I’m close to completing my first laser kit, a Laser Art schoolhouse. I’ m impressed with how it has gone. The parts are easier to separate than I feared, and fit together well. I next need to add the shingles, paper stripts that get glued on, then painted. Do you think these will look good, or do you recommend a better material? And if painting the paper shingles, would acrylics be ok. I have lots of them from which to blend a preferred color. On another note, what brand laser structures do folks like for wood buildings? I like the Cornerstone kits for brick walled items but want to try more laser wood kits for wood type walls.
I’m not sure that I’d agree with this. Would not acrylics, being water based, have the potential to create a problem with paper shingles? Or is this not a concern?
Acrylics will work ok provided you don’t soak the paint on. Apply it almost like a dry-brushing technique so the paint dries almost immediately. If you apply it too wet, it could curl the paper shingles, potentially warp the wood base they are attached to or even loosen the glue they are applied with.
I have put together Branchline, Blair Line, Model Tech, and American Model Builders (AMB) laser kits. Of the four, I think AMB has the best quality for both parts and fit.
AMB’s window glazing has nice sharp clean edges and the window molding is not oversized. OTOH, the window glazing edges for a couple of Branchline kits was pretty crude in comparison. Even so, it wasn’t noticeable once it was installed to the back of the window pane.
ABM carries a wide range of products in N-, S-, HO-, and O-scale. It’s definitely worth looking into.
You could’nt replace the wood by something other; use laser wood kit.
I have build severals of them in Nscale, my scale from Bar Mills, Branchline Trains, Nscale Architect, Blair line, BTS Nscale distributed by Republic model works, Gc laser kit and a HO Fine Scale Miniature kit for a friend.
All of them were paint whith acrilycs paints because I only use acrilycs; from the model stuff like Polly scale but also arstist brand, like Liquitex and Golden.
For the parts you want to paint, it’s important to seal the wood before You start construction. I always lightly spray gray automotive spray paint on both side of all the parts before to start. This step is not necessary for part to be tinted.
Don’t forget to brace big panel to avoid them to wrap.
Glue the model on a rigid base like thick multiplex or gator foam.
For paper part like shingles, I first spray a matte varnish on them, and latter paint them, this protect and seal the paper from the water.
Today laser kit are so precisely cut, they are often easier to build than plastics one, asking less filing and adjustements.
Anytimes they are great and have a lot of character and want to be pictured.

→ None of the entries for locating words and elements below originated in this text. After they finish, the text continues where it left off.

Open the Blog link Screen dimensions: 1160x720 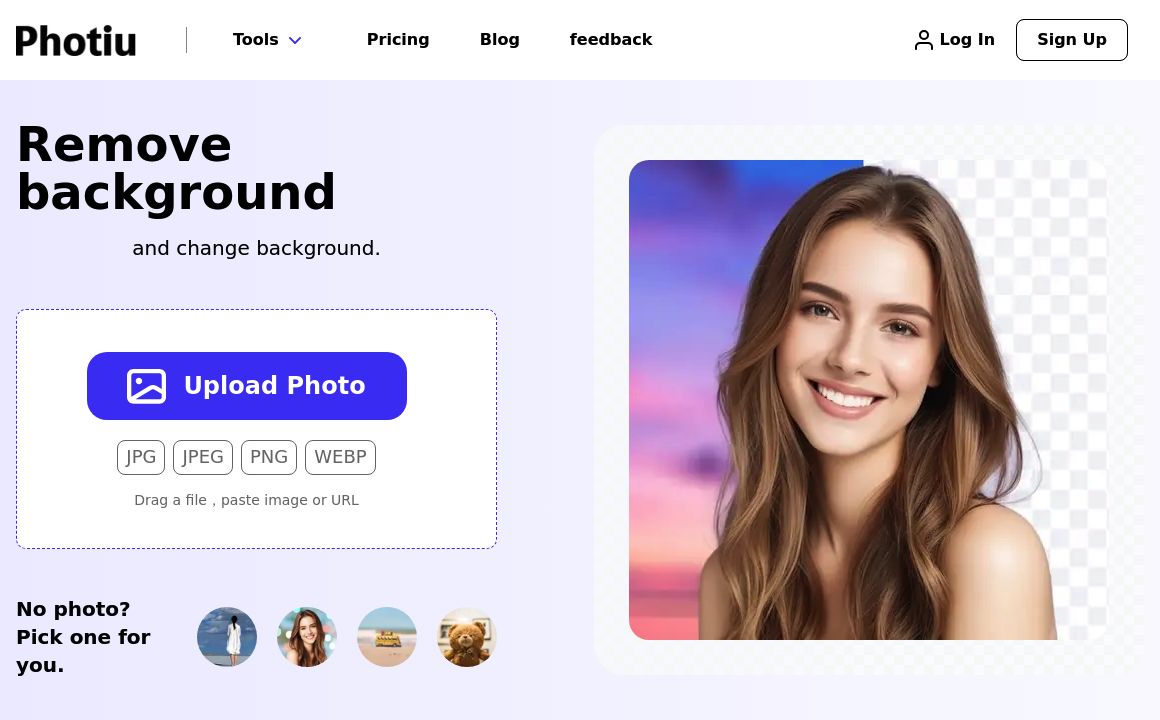(x=499, y=40)
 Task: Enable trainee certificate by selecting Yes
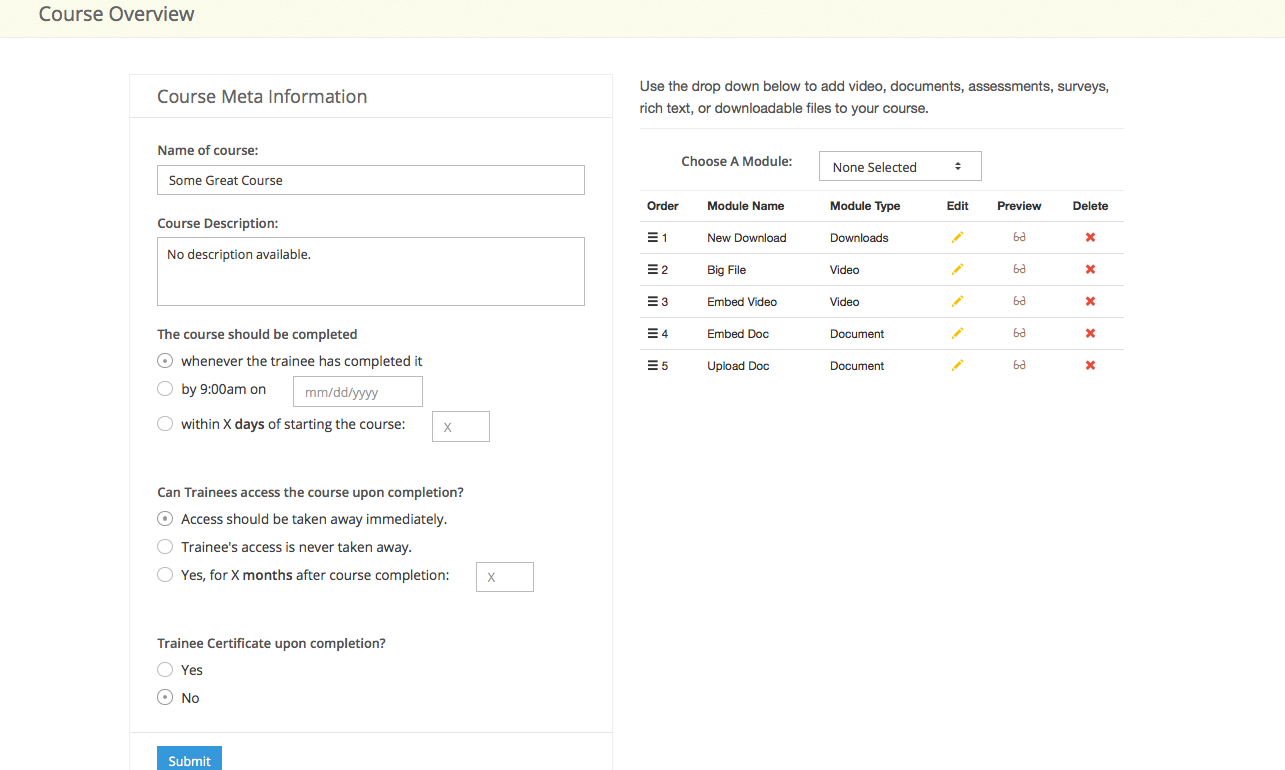click(x=165, y=670)
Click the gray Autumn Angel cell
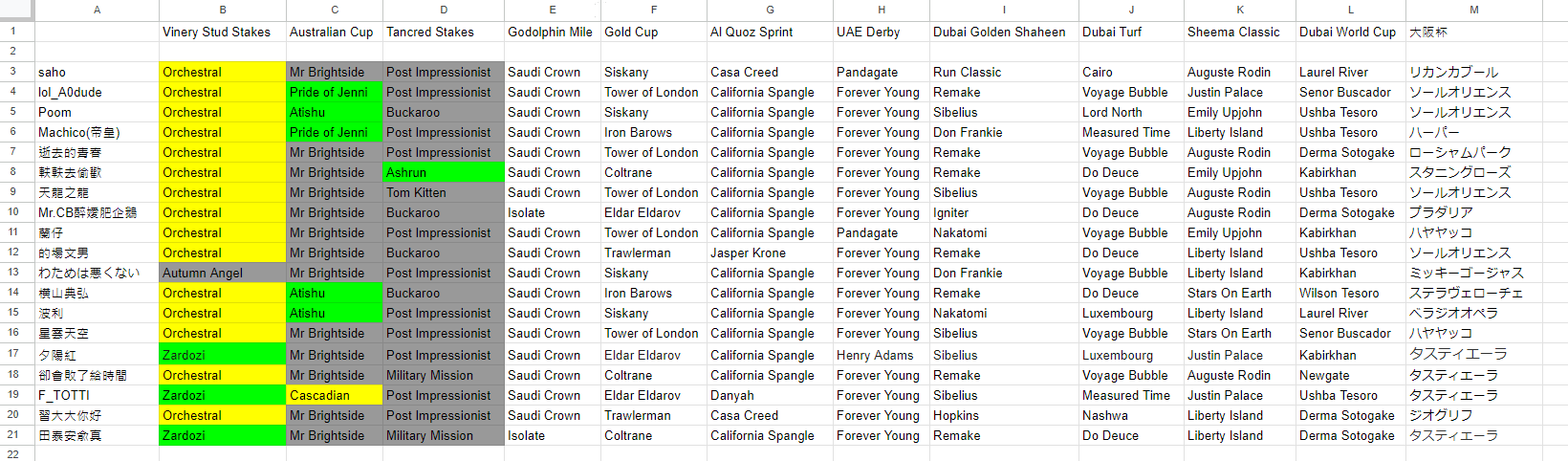Image resolution: width=1568 pixels, height=461 pixels. (x=223, y=273)

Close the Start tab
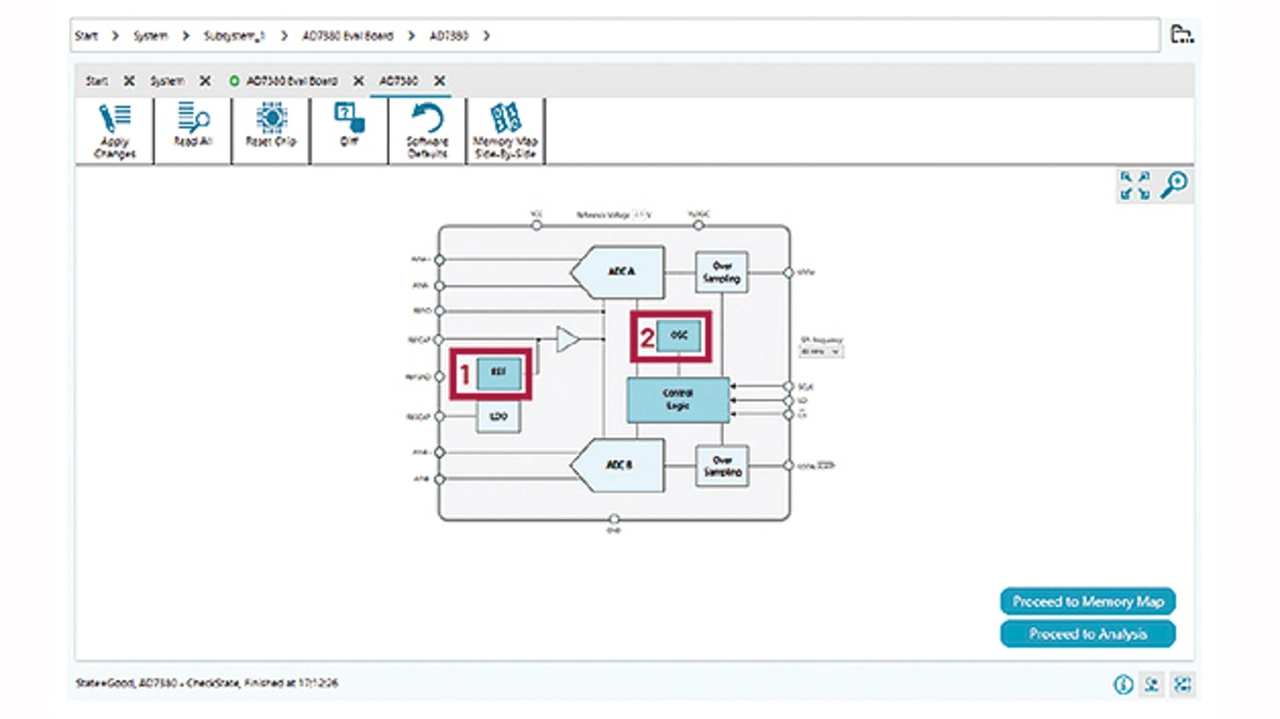pos(128,81)
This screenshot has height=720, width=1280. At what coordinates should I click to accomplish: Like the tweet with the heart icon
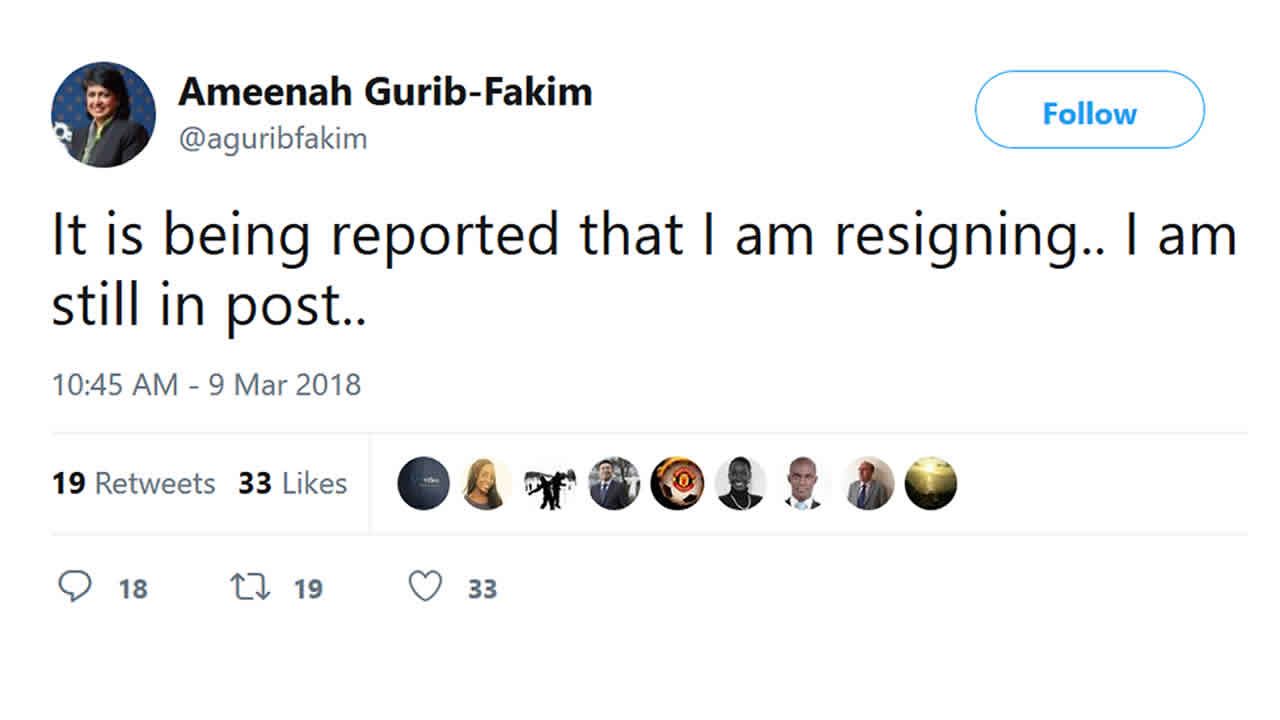[426, 587]
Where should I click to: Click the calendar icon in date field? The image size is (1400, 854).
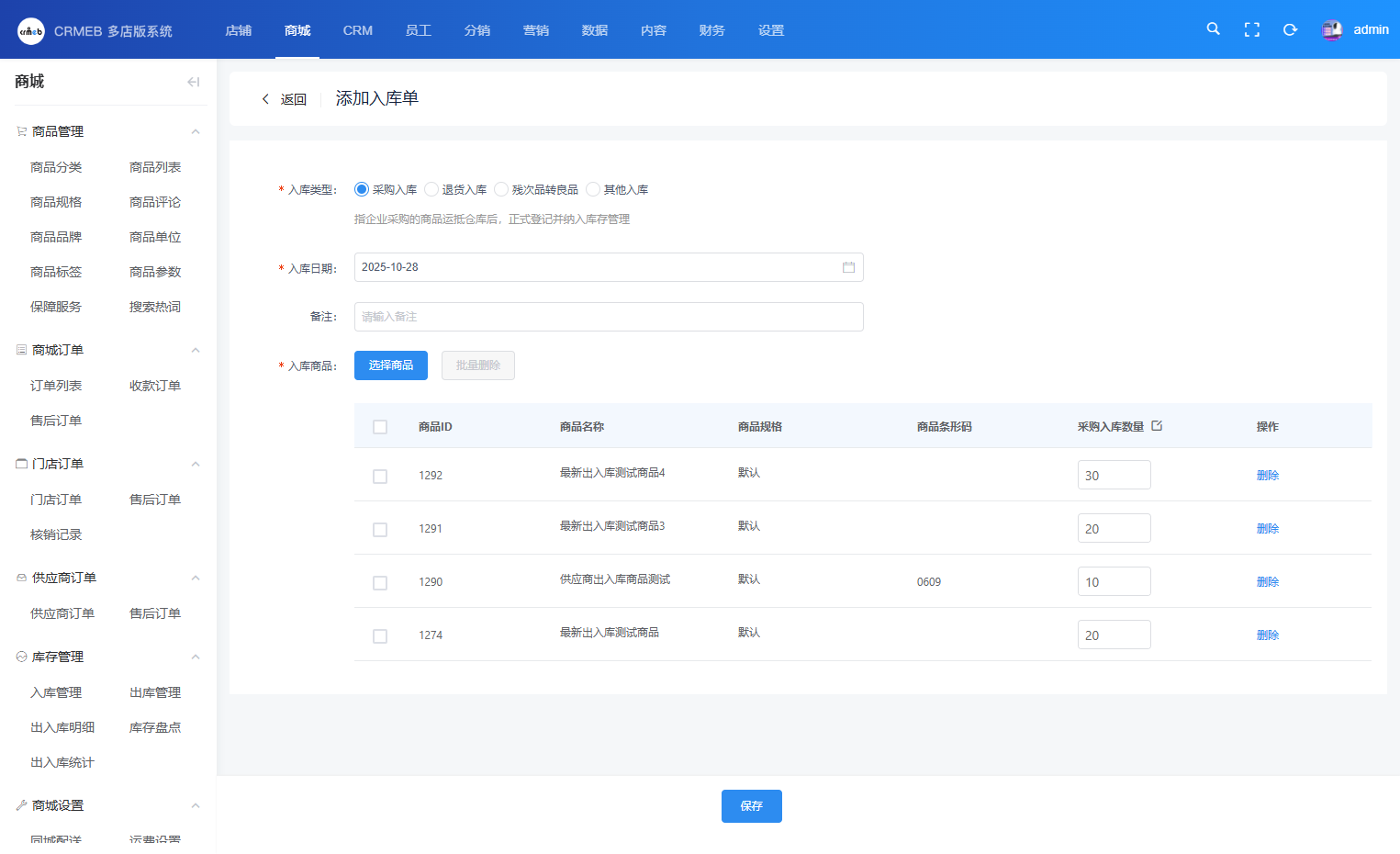click(848, 267)
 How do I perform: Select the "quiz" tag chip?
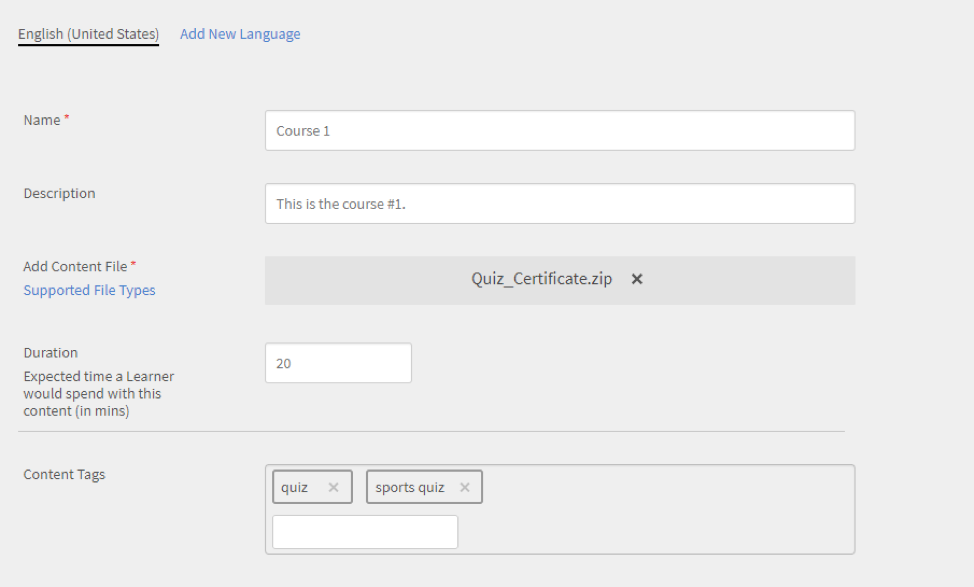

Welcome to the world of laser kit.
I have shared pictures of my least two kits in the WPF of this week end.
I have recently built a number of Bar Mills craftsman kits with shingles or rolled roof material, and have found flat spray paint works very well. I usually give the surface a LIGHT coat of primer gray, followed by the final color after the primer is dry. The key is to go easy on the application of paint - too thick a coat can completely cover desired detail. On a Bar Mills’ “Waterfront Willy’s” kit I followed the gray with a pimento red and got a very realistic faded look to the shingles. Another advantage to using spray paints is you don’t run as much risk of saturating the shingle/roll material.
And yet, people recommend acrylics and have used them with great results for applications such as this. I like how you suggest that my recommended method is bad advice, yet give absolutly no advice yourself! Wow, how helpful!
Peahrens, If the kit manufacturer has a paint recommendation, then follow they’re recommendations.
ONR Fan, I suggest that you consider if you are being helpful before you make a post; or, are you simply showing your dislike of a specific member of this forum!
Unless you are very confident that you can control your air-brush, I would suggest you use dry powders like Bragdon etc. The key is to stay away from PAINTING and just high lite the shingles . I have built many laser kits and never wet painted the shingles at all.
I have built some Kanamodels kits. Other than a couple of missing parts I thinks they are great. I used Krylon spray on the paper they provided for the roofing. I did a flat black followed by a very light misting of gray. A little weathering with powders and then dullcoat. I couldn’t be happier with the result.